Exercise
Reproduce the lines below word for word, from the first line down to the line containing "pos(261,781)", including both.

[Records of finding words and elements]
- - - -

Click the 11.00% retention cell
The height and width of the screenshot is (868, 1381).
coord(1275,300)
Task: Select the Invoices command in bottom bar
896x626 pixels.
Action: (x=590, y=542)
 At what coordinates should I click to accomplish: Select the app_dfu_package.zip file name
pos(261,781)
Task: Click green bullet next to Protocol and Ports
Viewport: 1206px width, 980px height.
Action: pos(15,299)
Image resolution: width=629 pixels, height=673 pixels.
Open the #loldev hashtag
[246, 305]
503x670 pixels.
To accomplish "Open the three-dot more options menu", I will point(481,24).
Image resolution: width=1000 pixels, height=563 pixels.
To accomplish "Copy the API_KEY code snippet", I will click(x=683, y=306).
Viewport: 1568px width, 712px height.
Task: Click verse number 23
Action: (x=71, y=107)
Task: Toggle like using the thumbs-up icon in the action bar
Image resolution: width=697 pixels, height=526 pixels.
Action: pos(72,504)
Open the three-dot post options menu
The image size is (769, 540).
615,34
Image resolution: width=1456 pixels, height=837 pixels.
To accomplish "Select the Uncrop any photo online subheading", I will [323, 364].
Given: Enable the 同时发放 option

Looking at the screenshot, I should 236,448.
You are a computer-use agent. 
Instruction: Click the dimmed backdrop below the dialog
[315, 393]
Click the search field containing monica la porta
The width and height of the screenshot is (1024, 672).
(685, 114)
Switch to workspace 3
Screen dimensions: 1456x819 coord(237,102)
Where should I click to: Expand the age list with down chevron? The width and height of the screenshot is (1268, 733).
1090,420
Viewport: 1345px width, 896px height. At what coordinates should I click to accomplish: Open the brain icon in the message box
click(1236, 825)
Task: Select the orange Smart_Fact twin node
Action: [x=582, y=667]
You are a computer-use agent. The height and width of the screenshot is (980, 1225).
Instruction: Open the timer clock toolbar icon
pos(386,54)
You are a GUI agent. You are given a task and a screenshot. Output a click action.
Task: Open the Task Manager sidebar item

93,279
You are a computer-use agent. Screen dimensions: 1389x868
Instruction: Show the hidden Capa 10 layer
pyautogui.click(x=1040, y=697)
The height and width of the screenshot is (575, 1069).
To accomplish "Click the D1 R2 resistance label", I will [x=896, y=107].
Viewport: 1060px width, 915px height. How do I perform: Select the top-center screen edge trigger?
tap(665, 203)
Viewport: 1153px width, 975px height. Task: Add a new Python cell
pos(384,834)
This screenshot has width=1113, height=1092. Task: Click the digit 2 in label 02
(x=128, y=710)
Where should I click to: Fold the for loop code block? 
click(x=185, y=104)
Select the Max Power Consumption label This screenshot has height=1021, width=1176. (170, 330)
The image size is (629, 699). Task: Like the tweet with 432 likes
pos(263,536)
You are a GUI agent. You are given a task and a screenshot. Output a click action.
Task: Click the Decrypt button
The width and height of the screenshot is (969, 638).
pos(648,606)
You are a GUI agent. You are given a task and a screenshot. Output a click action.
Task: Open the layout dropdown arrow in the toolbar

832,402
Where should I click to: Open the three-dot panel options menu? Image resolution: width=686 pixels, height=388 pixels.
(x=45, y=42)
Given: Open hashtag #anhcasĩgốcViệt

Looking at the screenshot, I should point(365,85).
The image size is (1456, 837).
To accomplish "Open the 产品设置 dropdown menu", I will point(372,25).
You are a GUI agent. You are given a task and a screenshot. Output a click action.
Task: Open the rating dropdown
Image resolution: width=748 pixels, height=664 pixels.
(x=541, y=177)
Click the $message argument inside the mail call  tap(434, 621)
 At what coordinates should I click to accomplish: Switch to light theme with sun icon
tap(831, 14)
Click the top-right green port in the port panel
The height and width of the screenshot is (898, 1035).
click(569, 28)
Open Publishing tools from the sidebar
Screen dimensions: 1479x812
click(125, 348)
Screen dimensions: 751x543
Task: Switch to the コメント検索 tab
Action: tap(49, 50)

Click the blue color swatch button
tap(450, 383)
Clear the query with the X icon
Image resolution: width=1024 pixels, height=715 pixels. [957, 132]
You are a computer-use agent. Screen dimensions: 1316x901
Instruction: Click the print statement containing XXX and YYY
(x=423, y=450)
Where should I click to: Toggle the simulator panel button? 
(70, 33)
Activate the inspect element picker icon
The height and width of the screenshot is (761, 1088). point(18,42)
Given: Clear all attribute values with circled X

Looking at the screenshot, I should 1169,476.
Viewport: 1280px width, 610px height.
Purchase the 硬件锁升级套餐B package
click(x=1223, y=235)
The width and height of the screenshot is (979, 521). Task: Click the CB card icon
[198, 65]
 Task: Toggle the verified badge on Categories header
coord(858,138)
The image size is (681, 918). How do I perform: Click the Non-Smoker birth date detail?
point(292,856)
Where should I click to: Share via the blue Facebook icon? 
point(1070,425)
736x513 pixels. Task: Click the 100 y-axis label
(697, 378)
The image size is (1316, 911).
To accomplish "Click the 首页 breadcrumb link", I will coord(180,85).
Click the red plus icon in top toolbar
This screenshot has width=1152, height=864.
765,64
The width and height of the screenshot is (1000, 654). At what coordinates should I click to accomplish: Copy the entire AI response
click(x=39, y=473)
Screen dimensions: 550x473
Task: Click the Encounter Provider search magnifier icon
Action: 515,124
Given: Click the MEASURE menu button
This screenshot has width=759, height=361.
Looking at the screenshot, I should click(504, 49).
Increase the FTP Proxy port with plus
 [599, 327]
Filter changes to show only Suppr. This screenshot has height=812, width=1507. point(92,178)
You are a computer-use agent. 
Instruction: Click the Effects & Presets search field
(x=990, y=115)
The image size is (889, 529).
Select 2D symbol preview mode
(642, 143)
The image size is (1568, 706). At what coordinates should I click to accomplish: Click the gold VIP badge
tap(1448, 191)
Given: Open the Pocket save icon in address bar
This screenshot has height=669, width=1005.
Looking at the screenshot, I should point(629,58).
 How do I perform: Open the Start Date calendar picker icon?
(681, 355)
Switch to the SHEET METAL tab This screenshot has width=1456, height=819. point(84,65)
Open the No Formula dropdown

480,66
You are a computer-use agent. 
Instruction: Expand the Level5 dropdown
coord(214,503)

- - - -

Solved exercise
Click the 11.00% retention cell
The height and width of the screenshot is (868, 1381).
coord(1275,300)
Task: Select the Invoices command in bottom bar
896x626 pixels.
Action: (x=590, y=542)
 At what coordinates should I click to accomplish: Select the app_dfu_package.zip file name
pos(261,781)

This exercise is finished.